* _EXERCISE_: Exclude the pictures, then restate every entry below exactly.

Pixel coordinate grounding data
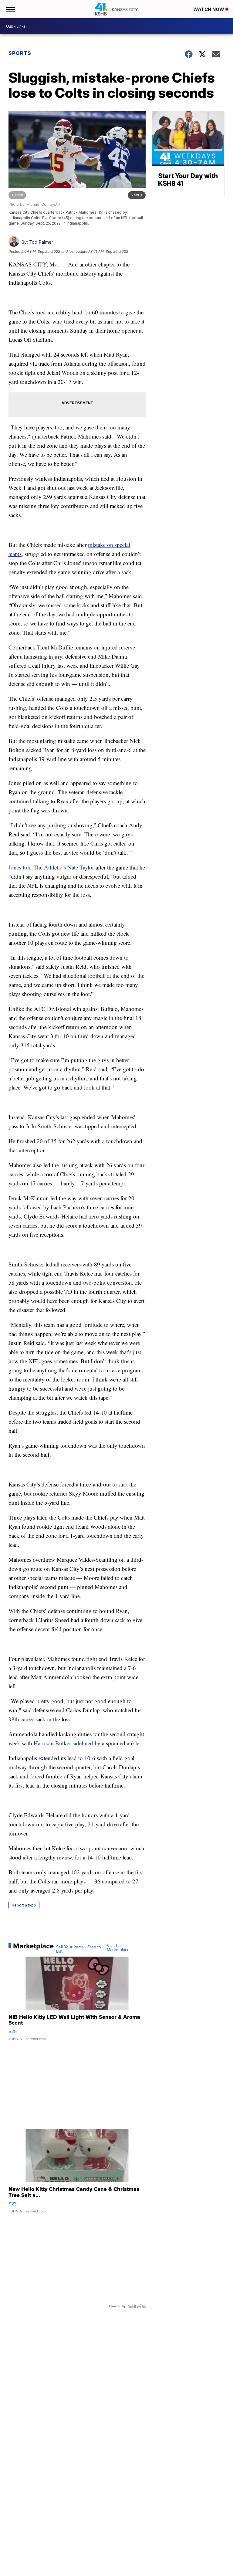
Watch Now (209, 9)
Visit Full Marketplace (118, 1948)
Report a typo (24, 1905)
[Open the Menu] (10, 9)
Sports (19, 53)
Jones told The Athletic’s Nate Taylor (51, 867)
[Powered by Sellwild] (137, 2306)
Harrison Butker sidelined (63, 1743)
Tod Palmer (41, 242)
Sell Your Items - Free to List (78, 1949)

* _TASK RESULT_:
Watch Now (209, 9)
Visit Full Marketplace (118, 1948)
Report a typo (24, 1905)
[Open the Menu] (10, 9)
Sports (19, 53)
Jones told The Athletic’s Nate Taylor (51, 867)
[Powered by Sellwild] (137, 2306)
Harrison Butker sidelined (63, 1743)
Tod Palmer (41, 242)
Sell Your Items - Free to List (78, 1949)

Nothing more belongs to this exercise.